Tâche courte:
Recopiez le passage du texte sur la mutualisation culturelle qui va de « L’objectif est d’améliorer » jusqu’à « aux décisions politiques. », en substituant « organismes culturels » à « établissements culturels ».

Page:
▬▬▬▬▬▬▬▬▬▬
L’objectif est d’améliorer son efficacité et de réduire son « poids » financier, afin de traverser la crise avec le minimum de dommages collatéraux. Clairvoyants, les établissements culturels décidaient spontanément il y a plus de trois ans d’unir leurs efforts et leurs moyens, affichant ainsi un dynamisme certain malgré une conjoncture morose. Présentation d’une solidarité qui, bien que productive et inédite, reste assujettie aux décisions politiques.
« Sans solidarité, performances ni durables, ni honorables » écrivait François Proust dans ses Maximes à l’usage des dirigés et de leurs dirigeants. Il y a bientôt quatre ans, les responsables du secteur public culturel se concertaient. L’idée ? Résoudre des problématiques communes. Placer au cœur de leur démarche les dynamiques d’échange et de mutualisation. Avancer ensemble. La réponse ? La création du magazine Hiro’a, l’organisation et la gestion de projets communs tels que Cinematamua, Matari’i i nia, Hommage à Henri Hiro, FIFO, Etats généraux, hiroashop.com… Culturels, artistiques, logistiques, techniques, juridiques ou multimédias, leurs compétences et leurs moyens sont complémentaires. Alors autant les réunir, les mettre à disposition des uns et des autres. « Nous avons eu la volonté de travailler ensemble à un moment où le pays, secoué par l’instabilité, ne donnait plus de consigne claire quant au cap à tenir. Plutôt que de se laisser démotiver par cette crise que l’on sentait venir, nous nous sommes plus que jamais attachés à nos missions pour élaborer des projets intéressants », expliquent-ils. Une première dans l’univers cloisonné de l’administration polynésienne, car une telle démarche suppose de privilégier l’intérêt commun.
▬▬▬▬▬▬▬▬▬▬
Enregistrements fournis:
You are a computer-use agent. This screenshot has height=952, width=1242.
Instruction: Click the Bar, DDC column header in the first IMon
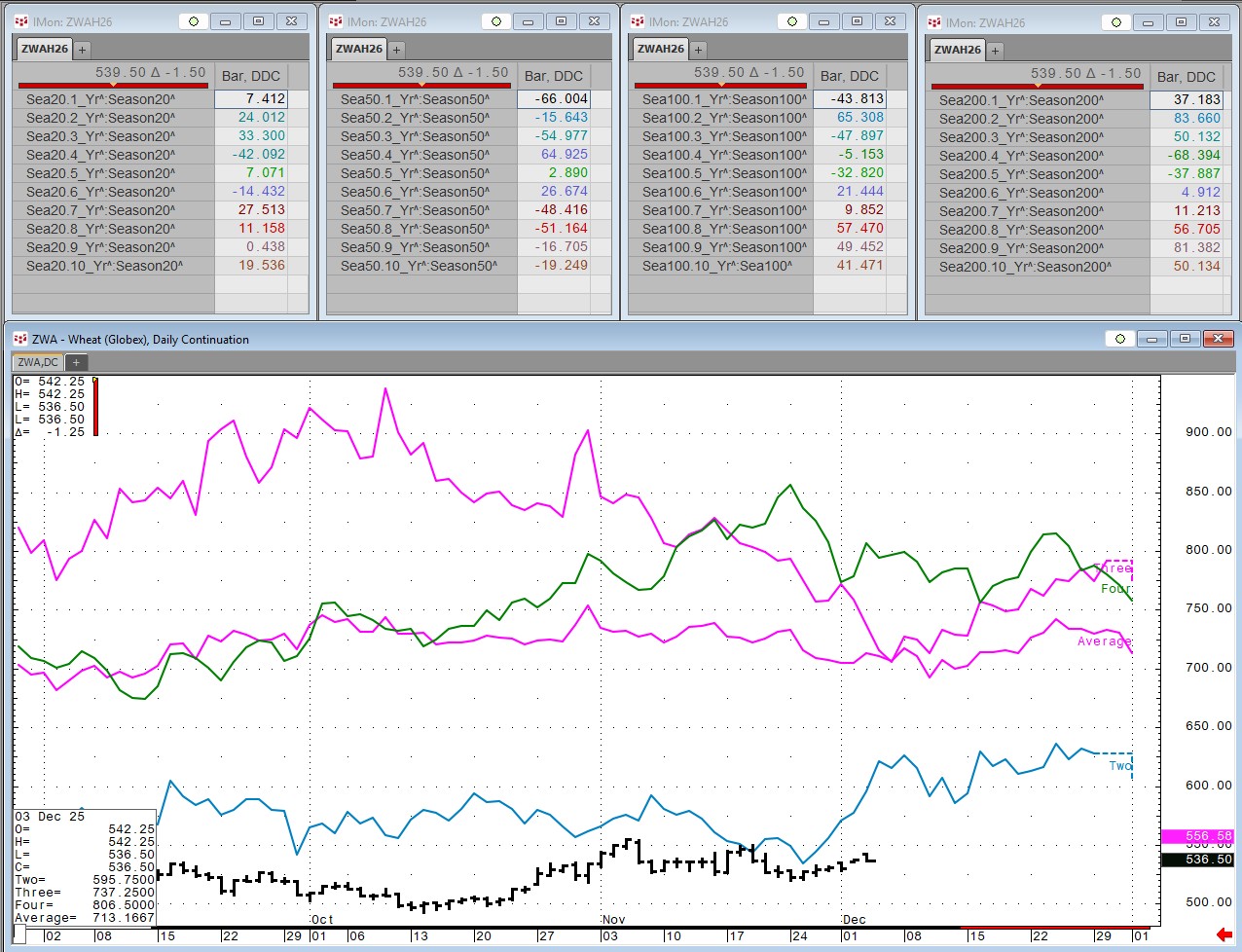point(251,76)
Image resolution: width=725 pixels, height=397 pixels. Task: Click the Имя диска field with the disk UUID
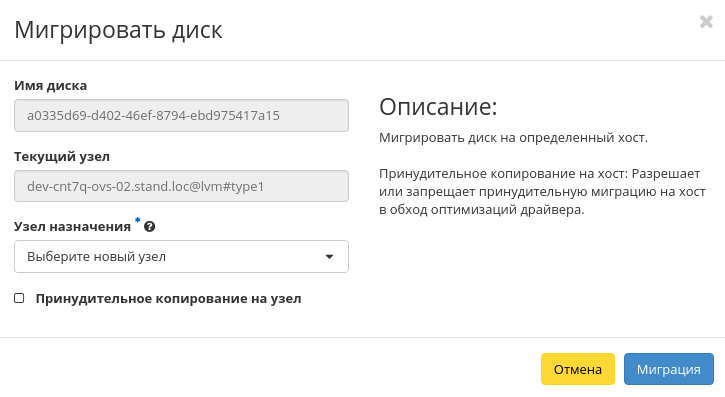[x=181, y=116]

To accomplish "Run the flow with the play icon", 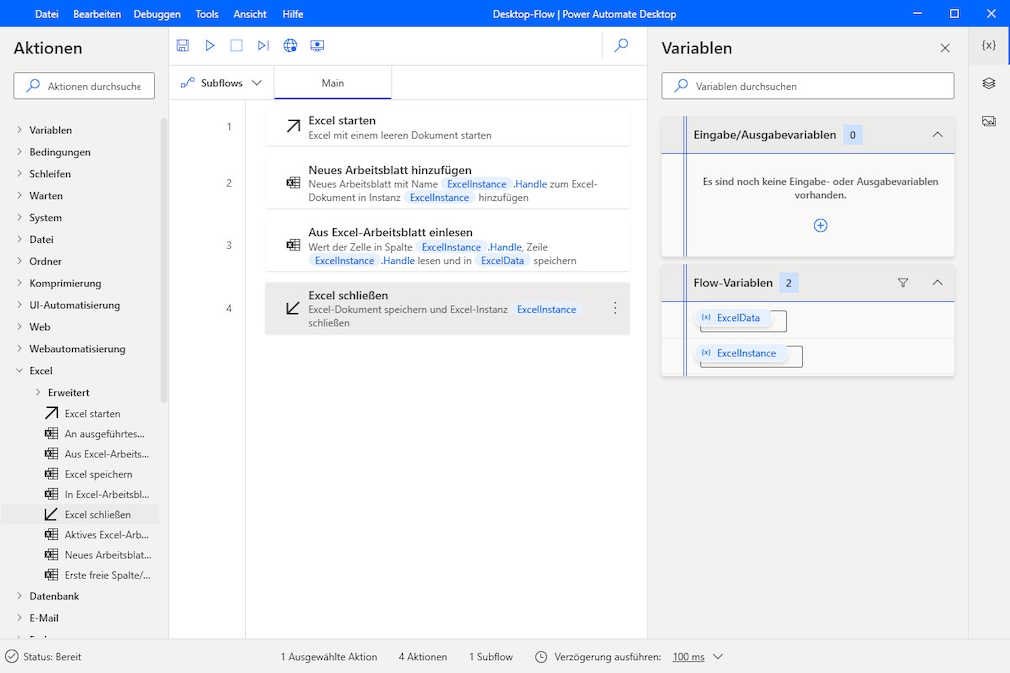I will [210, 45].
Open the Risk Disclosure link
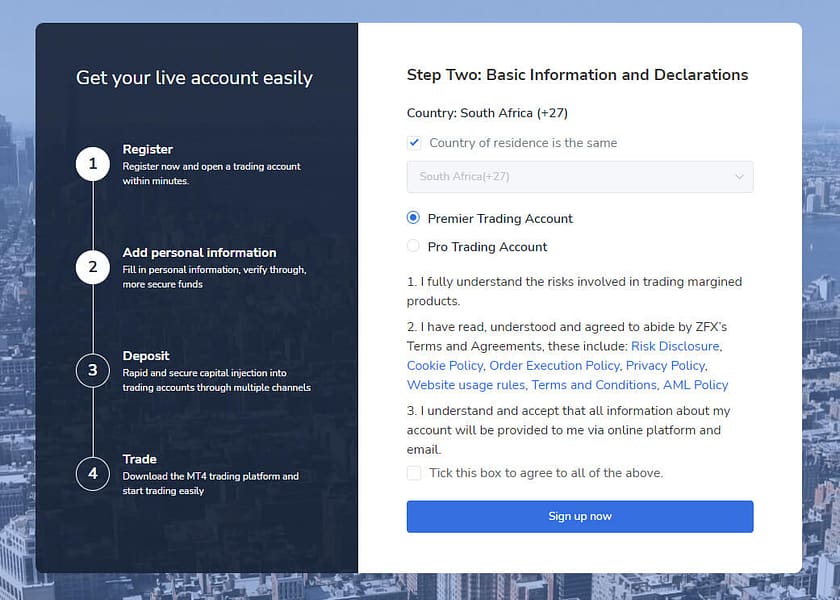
▬▬▬▬▬▬▬▬▬▬
Corrigé:
L’objectif est d’améliorer son efficacité et de réduire son « poids » financier, afin de traverser la crise avec le minimum de dommages collatéraux. Clairvoyants, les organismes culturels décidaient spontanément il y a plus de trois ans d’unir leurs efforts et leurs moyens, affichant ainsi un dynamisme certain malgré une conjoncture morose. Présentation d’une solidarité qui, bien que productive et inédite, reste assujettie aux décisions politiques.